Fue en su primera noche en el Cáucaso, mientras reunían ramiza, y encendían una hoguera con la yesca de Alcides, cuando Zeus decidió sincerarse y se quitó la venda que durante tantos días había llevado alrededor de la cabeza. Por fin, pudo ver con sus propios ojos a Alcides, y lo que vio le agradó aún más que lo que le había mostrado el ojo de las Grayas.
—Tus... tus ojos —dijo Alcides, sorprendido, pero no asustado—. Yo vi cómo los tenías vacíos. Te han crecido.
—Tú lo has dicho, Alcides. Soy un dios. ¿No caes al suelo, sobrecogido de terror?
El joven encogió sus macizos hombros. Ahora, con el mayor detalle que le ofrecía su propia visión, Zeus apreció que tenía la mandíbula firme, como él, pero tal vez demasiado cuadrada. Aquello, combinado con los ojos más bien estrechos, revelaba cierta tendencia a la obstinación y cortedad de miras. Más, por otra parte, su mirada era limpia y directa, incluso ahora que sabía que se encontraba ante un dios y el respeto sagrado debería haber hecho que cayera de rodillas.
—Llevo muchos días contigo, y nunca me has hecho daño. ¿Por qué iba a temerte ahora? Además, te he ayudado.
—No es necesario que me lo recuerdes.
Alcides se sentó en una piedra, pinchó unos trozos de panceta en un palo y los acercó a las llamas. Zeus se quedó al otro lado, de pie.
—¿Sabes quién soy? —preguntó Zeus.
—Si eres un dios, sólo puedes ser uno.
—¿Cuál?
—Mi tatarabuelo. Zeus.
—Vaya. ¿Por qué lo sabes?
—Cuando te conocí, yo le había pedido a mi bisabuelo Perseo un regalo, y fuiste tú lo que cayó del cielo.
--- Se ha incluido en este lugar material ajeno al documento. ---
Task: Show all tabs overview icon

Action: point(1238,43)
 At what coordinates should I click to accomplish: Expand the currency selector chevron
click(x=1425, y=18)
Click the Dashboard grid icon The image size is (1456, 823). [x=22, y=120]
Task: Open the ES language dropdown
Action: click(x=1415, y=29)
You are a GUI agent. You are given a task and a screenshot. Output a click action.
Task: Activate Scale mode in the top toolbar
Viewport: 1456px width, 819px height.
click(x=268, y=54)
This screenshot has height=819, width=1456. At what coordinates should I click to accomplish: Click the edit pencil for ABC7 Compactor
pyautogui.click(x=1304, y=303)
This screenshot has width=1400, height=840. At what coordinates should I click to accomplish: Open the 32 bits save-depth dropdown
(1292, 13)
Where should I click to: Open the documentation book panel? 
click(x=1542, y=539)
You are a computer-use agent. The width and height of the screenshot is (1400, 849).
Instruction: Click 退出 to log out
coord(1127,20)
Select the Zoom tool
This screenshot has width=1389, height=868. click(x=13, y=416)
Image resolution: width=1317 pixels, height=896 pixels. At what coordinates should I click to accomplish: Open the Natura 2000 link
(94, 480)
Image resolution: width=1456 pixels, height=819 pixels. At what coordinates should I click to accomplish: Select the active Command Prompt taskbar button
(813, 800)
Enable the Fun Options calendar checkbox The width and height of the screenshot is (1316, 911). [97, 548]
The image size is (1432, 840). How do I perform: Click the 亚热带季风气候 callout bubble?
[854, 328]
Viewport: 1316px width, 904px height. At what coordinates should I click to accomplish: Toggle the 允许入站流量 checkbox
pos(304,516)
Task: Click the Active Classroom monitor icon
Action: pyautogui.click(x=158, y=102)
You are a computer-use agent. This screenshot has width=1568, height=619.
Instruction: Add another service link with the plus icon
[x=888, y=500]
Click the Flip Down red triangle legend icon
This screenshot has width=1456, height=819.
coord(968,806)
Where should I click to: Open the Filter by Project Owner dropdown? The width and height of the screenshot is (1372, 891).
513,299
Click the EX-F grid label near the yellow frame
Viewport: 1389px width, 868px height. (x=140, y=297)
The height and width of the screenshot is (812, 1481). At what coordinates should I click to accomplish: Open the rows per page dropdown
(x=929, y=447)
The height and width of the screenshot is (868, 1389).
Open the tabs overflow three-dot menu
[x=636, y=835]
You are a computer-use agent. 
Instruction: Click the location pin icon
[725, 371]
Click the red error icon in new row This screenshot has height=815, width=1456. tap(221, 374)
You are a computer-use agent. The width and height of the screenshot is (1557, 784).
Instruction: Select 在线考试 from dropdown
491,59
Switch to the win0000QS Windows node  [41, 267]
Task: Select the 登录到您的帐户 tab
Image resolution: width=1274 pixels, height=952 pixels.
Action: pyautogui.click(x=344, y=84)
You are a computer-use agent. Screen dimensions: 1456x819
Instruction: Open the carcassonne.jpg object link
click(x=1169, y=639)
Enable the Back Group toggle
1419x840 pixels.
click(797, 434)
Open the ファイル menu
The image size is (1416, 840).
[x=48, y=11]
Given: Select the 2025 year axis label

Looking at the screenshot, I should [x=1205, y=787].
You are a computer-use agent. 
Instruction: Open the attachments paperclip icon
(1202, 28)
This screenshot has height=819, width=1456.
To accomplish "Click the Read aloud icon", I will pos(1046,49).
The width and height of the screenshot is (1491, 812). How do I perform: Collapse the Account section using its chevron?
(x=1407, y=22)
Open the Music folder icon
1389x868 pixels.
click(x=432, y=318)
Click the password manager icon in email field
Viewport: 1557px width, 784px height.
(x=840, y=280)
Así que tienes que ser su padre.
Zeus no atinó a comprender la lógica del pensamiento de Alcides, ni supo si debía sentirse ofendido porque el joven lo considerara un regalo.
—¿Nunca te has preguntado de dónde procede tu fuerza sobrehumana?
—Bueno —contestó Alcides—, muchas veces he pensado que la culpa es de los demás, que son unos alfeñiques. Mi fuerza siempre me ha parecido algo natural.
—Pues no lo es, y por eso a veces tienes problemas para controlarla. Tu fuerza proviene de tu sangre divina.
Alcides echó cuentas con los dedos, y después de fruncir el ceño y sacar la lengua a un lado durante un buen rato, dijo:
—Si tú eres mi tatarabuelo, eso quiere decir que tengo una parte de sangre divina de cada ocho.
De cada dieciséis
, le corrigió Zeus mentalmente.
—Eso no explicaría tu poder —dijo, sin reprocharle su deficiente aritmética—. Pero es que tu icor divino se renovó hace poco tiempo.
—¿Cuánto?
—Hace diecisiete años.
—Pero yo no había nacido...
—Exactamente.
Zeus le contó la historia de un dios que se había enamorado de una bella mortal llamada Alcmena. Ella estaba casada con Anfitrión, pero después de un tiempo aún seguía siendo virgen. El problema era que una promesa sagrada prohibía a Anfitrión consumar su matrimonio hasta que llevara a cabo una complicada venganza familiar. El cumplimiento de la venganza se fue demorando con tareas cada vez más difíciles, y mientras él las ejecutaba, la joven Alcmena se marchitaba poco a poco en la soledad de su tálamo.